_WHAT NEEDS TO BE DONE:_ Update the stretch of the column on multilevel marketing from "With the easing" through "go this route.", changing "caveat" to "warning" and leaving all other wording as it stands.

_EXCERPT:_
>>>
[COLUMN] Multilevel marketing 101: What you need to know

BECAUSE times are tough, many are looking for ways to cope financially. Job growth in many U.S. industries has ground to a halt. Yet in good and bad times, there are many offers of opportunities to make money in multilevel marketing and direct sales organizations that depend on a network of people (bodies) to push their products or services.

With the easing of pandemic restrictions in many states, employment opportunities specially in industries that depend on its sales department for its person to person contacts, the hiring will be on overdrive in the next few seasons.

Properly and ethically done, multilevel marketing can work for some. One caveat: If you don’t like selling or dealing with people and all that it entails, you would do well to look elsewhere. Here’s an article that may shed some light on this practice should you decide to go this route.

For some reason, multilevel marketing organizations find ethnic communities fertile ground for their recruitment campaigns. The promise of riches to the unsuspecting immigrant is a bait that works nearly all the time. Know that there are legitimate companies who operate this way and may be worth your while and a host of others on the pyramid scheme that operate bordering on the illegal and/or unethical.
<<<
_PROVIDED INFORMATION:_
>>>
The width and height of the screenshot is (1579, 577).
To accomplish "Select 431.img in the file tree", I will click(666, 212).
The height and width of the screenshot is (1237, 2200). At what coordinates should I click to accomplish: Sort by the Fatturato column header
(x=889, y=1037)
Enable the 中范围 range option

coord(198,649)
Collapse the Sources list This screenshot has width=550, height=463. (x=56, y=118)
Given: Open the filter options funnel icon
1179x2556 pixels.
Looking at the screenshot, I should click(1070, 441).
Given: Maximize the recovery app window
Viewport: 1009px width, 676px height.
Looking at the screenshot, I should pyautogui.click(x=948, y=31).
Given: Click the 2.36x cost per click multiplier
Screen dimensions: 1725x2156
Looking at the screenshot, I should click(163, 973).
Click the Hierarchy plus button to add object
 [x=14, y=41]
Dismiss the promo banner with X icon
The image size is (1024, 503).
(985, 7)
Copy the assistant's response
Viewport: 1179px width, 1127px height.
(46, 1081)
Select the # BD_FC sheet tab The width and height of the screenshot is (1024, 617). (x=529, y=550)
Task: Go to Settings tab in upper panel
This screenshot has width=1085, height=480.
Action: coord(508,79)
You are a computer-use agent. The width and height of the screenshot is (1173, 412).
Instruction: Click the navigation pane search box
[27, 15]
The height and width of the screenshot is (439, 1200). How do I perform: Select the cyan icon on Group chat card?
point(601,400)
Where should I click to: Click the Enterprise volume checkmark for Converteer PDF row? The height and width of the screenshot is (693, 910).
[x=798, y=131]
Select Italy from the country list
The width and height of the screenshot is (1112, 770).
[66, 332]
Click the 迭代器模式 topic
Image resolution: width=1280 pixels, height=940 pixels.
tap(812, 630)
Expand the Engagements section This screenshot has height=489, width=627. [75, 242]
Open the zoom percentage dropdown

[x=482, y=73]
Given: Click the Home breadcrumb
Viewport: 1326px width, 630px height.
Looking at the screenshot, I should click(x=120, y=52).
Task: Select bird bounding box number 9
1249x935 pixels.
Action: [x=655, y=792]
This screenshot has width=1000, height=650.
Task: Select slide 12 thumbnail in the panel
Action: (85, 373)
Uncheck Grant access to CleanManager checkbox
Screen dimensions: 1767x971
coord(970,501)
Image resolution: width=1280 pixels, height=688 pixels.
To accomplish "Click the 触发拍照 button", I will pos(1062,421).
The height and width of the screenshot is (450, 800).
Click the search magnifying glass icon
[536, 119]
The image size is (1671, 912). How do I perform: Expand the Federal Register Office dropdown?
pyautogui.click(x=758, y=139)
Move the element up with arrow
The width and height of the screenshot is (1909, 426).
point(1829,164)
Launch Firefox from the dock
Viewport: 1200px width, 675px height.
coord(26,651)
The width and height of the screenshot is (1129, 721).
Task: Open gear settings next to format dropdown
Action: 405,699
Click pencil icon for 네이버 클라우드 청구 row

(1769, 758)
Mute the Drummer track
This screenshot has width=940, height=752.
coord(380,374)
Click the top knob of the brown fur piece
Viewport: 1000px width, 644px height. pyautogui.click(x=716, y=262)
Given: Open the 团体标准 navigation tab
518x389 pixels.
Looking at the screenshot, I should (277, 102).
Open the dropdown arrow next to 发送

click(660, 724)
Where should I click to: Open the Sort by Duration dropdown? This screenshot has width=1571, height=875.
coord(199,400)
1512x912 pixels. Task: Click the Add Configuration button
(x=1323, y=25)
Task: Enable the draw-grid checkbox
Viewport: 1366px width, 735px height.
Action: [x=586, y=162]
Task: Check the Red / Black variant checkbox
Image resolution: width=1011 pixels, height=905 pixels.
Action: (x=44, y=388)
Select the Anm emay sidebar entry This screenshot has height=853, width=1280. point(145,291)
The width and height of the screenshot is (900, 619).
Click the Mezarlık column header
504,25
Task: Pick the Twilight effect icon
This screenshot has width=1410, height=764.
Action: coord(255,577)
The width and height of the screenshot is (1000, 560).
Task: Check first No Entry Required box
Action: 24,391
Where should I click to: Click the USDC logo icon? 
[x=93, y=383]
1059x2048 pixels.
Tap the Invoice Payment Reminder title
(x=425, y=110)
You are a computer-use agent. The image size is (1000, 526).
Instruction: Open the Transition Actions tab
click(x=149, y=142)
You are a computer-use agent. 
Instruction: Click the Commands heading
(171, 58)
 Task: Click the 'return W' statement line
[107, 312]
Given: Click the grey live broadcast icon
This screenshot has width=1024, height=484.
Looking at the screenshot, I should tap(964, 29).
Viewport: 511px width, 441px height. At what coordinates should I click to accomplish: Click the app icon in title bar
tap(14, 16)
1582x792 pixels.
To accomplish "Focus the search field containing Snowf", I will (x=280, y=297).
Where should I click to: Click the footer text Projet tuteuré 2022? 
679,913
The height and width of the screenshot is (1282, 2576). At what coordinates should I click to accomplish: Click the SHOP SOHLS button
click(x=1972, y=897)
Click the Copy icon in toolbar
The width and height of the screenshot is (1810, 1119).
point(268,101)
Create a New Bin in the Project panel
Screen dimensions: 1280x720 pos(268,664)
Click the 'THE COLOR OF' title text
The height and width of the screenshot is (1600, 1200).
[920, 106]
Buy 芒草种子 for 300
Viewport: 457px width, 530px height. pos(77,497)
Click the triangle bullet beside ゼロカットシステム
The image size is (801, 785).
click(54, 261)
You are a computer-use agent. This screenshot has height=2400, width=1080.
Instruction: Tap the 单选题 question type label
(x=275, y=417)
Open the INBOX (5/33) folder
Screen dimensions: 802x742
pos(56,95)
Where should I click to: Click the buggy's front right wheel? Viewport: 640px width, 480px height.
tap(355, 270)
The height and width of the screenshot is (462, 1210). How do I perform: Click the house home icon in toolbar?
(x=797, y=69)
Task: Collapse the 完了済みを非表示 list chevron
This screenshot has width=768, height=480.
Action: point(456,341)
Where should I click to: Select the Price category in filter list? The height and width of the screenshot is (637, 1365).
<<<
_YOUR RESPONSE:_
With the easing of pandemic restrictions in many states, employment opportunities specially in industries that depend on its sales department for its person to person contacts, the hiring will be on overdrive in the next few seasons.

Properly and ethically done, multilevel marketing can work for some. One warning: If you don’t like selling or dealing with people and all that it entails, you would do well to look elsewhere. Here’s an article that may shed some light on this practice should you decide to go this route.